Actually the character I most empathised with and would like to have known more about was Joyce. Why does she stay? How did she end up getting married? What has she had to put up with all these years because of her decisions? It's in the moments when she's still, silent, alone in Act 3 that the play finds something really powerful.
The Lyttelton has frequently baffled creative teams in the Rufus Norris era. Director Lyndsey Turner and designer Ian MacNeil fare better than some. They shrink the large stage on which the play would have been lost a la the NT's production of Waste. But they don't do so in a way that is completely successful in making the unused space vanish from the viewer's mind - it feels effortful. I'd also be interested to know if the sounds of dogs in Act 3 are specified in the script - they feel intrusive, an overly deliberate attempt to persuade us that we really are in rural Suffolk - complete stillness as Joyce gazes out into the night would have been more effective.
The programme includes a note explaining that the play is usually performed with doubling but that Churchill intended it to be given by an ensemble of 16 women, and that this is the first time it has been so performed. I'm not convinced the play benefits from this largess. It seems rather a waste of actresses of the talent of Siobhan Redmond and Amanda Lawrence to confine them to a bare fifty minutes at the start.

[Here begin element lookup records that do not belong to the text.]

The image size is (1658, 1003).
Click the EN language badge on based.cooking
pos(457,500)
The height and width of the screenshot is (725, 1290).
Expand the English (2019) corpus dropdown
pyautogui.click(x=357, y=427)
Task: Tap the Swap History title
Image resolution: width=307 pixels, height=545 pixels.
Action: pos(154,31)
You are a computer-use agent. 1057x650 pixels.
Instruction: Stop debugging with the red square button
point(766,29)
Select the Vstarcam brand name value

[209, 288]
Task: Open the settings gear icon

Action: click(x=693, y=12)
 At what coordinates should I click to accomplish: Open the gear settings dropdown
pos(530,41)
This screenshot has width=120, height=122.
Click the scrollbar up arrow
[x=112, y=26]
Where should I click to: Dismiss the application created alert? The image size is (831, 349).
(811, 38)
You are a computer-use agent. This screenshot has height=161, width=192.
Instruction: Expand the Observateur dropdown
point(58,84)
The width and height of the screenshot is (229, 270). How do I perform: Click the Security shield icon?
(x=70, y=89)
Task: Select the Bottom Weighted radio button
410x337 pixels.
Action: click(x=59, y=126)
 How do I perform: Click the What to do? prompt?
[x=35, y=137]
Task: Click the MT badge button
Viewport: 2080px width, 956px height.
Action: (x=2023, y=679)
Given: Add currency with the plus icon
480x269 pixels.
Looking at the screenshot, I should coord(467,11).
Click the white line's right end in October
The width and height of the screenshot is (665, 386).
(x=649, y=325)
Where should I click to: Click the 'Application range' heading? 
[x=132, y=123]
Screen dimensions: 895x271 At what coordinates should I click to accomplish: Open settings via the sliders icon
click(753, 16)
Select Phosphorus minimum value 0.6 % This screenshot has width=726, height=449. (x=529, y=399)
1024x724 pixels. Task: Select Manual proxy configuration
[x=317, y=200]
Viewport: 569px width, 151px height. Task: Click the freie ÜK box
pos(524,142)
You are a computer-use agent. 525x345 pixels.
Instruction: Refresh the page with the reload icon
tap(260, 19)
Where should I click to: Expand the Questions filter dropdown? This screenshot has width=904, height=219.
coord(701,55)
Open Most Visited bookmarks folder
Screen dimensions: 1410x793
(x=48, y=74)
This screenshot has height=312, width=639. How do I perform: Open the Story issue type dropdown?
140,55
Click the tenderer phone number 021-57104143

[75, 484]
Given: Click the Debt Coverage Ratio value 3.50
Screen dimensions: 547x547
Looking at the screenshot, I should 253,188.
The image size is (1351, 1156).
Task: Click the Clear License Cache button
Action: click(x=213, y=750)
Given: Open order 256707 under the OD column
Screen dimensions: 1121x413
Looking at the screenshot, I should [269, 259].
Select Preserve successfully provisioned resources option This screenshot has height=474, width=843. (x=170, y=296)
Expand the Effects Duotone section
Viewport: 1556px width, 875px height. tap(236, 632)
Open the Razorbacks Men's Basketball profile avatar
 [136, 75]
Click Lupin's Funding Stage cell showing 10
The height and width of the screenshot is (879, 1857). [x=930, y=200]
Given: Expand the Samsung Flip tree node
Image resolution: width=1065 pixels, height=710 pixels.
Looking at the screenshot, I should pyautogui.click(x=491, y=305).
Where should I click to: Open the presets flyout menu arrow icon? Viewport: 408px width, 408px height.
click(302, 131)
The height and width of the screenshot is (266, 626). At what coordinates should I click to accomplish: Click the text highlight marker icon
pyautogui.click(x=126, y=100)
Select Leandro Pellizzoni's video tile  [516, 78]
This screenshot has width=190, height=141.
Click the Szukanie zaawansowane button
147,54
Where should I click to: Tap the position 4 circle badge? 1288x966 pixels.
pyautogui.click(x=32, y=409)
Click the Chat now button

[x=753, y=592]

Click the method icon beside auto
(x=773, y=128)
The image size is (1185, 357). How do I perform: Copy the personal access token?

I have a suspicion that doubling might enable clearer links to be drawn between the fantasy scene and the modern employment agency - perhaps even between the fantasy scene and the Suffolk farm house - which might clarify the arguments. As it is, we don't see enough of nearly all of the characters to really engage with them.
The large cast do their very best with an unwieldy play. Liv Hill in her professional debut makes a masterful job of the not altogether likeable Angie, and I hope to see more of her. I was interested to discover that I'd seen Lucy Black in 3 Winters (NT) and The York Realist (Donmar) as part of two very fine ensembles. Here she gives much needed emotional weight. I've admired Kingsley in other roles (particularly as Ilona in the Menier's She Loves Me) but on this occasion I was less convinced. Maybe it's the piece or the direction, but it all felt a bit too much on one level - neither dominating enough in the recruitment agency, nor carrying sufficient emotional punch in Act 3. Of the dinner party women Redmond, Lawrence and Wendy Kweh's Lady Nijo are especially strongly done.
This performance did not make me a Churchill convert, or convince me that this play deserves its classic status. Others in the audience clearly got much more out of it, but apart from wanting to know more about Joyce, it left me largely cold and unengaged.